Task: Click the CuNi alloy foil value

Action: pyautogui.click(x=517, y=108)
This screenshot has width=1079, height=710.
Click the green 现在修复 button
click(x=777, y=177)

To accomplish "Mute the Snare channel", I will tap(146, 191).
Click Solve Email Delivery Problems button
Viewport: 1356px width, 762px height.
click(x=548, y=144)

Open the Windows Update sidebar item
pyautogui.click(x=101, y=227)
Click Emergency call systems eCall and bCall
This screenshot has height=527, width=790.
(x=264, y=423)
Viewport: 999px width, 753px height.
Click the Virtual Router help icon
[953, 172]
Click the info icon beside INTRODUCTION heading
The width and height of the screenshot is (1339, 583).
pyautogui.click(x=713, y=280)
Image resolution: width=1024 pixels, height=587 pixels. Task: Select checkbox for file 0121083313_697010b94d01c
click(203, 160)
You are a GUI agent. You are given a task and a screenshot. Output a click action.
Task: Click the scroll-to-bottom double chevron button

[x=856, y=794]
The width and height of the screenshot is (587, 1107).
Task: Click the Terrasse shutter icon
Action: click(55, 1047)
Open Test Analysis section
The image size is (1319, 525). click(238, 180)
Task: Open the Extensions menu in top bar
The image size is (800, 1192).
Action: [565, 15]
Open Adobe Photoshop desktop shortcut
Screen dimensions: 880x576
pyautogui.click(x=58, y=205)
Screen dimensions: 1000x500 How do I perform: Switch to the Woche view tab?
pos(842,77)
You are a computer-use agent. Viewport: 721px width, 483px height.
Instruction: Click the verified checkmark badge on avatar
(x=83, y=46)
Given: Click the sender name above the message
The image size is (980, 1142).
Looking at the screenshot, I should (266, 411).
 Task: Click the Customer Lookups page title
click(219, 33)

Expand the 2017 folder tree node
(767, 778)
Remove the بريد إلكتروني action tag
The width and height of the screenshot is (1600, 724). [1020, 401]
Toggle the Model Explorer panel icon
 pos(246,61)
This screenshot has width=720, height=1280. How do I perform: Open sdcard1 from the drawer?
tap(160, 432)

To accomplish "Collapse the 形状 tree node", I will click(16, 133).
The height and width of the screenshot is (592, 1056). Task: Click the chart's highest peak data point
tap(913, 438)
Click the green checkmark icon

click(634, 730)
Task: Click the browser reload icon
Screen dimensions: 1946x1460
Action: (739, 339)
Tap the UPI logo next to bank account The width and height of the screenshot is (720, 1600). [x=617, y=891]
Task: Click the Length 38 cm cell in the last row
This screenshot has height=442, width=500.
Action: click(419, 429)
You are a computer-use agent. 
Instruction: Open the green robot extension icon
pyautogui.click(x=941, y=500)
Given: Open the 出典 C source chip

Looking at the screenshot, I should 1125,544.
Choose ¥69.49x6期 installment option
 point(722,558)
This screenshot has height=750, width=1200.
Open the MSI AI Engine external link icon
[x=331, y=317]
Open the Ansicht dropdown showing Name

> [Work order] Answer with one number only, the count of lines in the listing that hold the word "accomplish".

> [Result of the exercise] 2